Roma, 6 mar. (askanews) – La guerra contro l’Iran precipita il Medio Oriente nel caos ed entra nel settimo giorno dopo una notte con attacchi e contrattacchi che hanno coinvolto il territorio iraniano, Israele e Libano. L’aviazione israeliana ha colpito intensamente Teheran e le roccaforti di Hezbollah a Beirut, e l’Iran ha risposto con il lancio di droni e missili contro Tel Aviv. Sullo sfondo di questa nuova escalation, gli Stati Uniti hanno annunciato un ulteriore aumento delle operazioni militari contro Teheran.
Nella capitale iraniana numerosi residenti hanno raccontato di una notte segnata da esplosioni continue. Secondo la televisione di Stato iraniana, i bombardamenti avrebbero interessato anche un’area vicino ai principali centri del potere politico, tra cui il complesso dell’ex guida suprema Ali Khamenei, ucciso lo scorso fine settimana.
A Shiraz, Iran meridionale, almeno 20 persone sono state uccise e altre 30 sono rimaste ferite in un attacco di Stati Uniti e Israele secondo l’agenzia di stampa Fars. Un un parco divertimenti per bambini e un deposito di ambulanze a Zibashahr, periferia del capoluogo della provincia di Fars, sarebbero stati colpiti.

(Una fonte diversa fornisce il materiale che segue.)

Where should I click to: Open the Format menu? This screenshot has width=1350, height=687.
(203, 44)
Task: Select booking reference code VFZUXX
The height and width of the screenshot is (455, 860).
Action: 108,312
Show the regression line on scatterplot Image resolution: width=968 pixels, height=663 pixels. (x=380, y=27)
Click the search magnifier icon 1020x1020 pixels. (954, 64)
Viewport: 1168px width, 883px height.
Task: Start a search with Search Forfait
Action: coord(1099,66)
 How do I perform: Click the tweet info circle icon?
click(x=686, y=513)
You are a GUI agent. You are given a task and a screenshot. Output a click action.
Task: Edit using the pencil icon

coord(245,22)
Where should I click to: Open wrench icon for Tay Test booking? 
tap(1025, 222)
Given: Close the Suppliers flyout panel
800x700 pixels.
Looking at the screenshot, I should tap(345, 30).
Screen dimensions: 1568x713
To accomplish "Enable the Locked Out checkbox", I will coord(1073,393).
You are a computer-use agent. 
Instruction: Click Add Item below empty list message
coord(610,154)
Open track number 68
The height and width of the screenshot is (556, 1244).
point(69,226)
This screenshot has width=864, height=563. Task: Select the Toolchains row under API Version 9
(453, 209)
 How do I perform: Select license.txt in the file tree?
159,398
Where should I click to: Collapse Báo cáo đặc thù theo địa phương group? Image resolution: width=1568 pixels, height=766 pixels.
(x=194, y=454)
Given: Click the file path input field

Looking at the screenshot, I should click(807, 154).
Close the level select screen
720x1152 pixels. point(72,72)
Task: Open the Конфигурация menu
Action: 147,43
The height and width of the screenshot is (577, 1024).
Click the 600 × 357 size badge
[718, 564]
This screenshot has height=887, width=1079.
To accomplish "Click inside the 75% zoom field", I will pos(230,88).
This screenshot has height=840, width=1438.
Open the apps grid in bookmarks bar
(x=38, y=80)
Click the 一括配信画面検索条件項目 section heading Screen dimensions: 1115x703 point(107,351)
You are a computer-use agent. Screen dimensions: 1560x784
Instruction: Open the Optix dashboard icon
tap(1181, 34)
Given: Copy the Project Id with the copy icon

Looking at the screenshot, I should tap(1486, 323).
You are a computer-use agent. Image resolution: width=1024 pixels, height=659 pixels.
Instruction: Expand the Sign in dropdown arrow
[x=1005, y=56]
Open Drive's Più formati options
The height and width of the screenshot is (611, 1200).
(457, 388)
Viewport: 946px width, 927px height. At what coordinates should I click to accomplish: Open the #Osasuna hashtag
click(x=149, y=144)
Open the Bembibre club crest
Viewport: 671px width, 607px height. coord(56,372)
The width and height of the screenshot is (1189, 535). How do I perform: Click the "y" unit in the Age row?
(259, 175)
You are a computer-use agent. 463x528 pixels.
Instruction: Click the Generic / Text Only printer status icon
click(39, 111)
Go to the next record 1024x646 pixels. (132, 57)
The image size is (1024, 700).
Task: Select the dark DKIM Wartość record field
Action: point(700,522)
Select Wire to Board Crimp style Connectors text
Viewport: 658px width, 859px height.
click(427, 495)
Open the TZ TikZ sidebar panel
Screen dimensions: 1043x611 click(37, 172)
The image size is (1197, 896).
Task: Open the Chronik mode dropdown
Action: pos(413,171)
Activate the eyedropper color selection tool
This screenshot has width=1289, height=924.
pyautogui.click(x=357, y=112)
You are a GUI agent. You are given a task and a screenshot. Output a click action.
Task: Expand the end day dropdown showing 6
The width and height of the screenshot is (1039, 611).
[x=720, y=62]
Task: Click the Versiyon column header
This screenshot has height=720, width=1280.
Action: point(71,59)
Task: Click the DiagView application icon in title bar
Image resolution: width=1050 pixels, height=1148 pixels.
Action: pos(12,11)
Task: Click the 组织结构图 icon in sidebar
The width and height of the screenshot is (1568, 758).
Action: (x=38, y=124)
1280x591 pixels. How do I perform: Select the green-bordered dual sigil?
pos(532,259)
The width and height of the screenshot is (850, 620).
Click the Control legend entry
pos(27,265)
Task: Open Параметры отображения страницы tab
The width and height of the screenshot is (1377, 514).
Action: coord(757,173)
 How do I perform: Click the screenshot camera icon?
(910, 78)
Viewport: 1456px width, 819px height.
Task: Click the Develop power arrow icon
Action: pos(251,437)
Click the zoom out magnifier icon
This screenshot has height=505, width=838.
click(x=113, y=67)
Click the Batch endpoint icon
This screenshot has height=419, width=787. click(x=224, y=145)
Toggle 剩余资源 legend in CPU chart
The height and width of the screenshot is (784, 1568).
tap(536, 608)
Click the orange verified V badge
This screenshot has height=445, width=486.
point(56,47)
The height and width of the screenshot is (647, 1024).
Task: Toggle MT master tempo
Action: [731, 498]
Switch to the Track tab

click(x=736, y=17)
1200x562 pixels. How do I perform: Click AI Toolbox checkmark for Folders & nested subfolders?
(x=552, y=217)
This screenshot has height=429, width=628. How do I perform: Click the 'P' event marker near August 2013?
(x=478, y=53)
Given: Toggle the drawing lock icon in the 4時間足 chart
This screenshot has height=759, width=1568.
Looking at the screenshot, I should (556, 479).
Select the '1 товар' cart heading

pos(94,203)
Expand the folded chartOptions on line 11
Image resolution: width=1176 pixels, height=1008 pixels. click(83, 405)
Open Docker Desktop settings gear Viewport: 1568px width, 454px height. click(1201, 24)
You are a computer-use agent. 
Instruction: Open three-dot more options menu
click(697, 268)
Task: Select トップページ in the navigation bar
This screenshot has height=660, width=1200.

Le forze armate israeliane hanno confermato una nuova “ondata su larga scala” di attacchi contro infrastrutture del regime iraniano. Secondo lo stato maggiore dell’IDF, la prima fase dell’operazione ha permesso di ottenere la superiorità aerea e colpire siti missilistici balistici. Il capo di stato maggiore Eyal Zamir ha parlato di “ulteriori sorprese” nelle prossime fasi della campagna militare.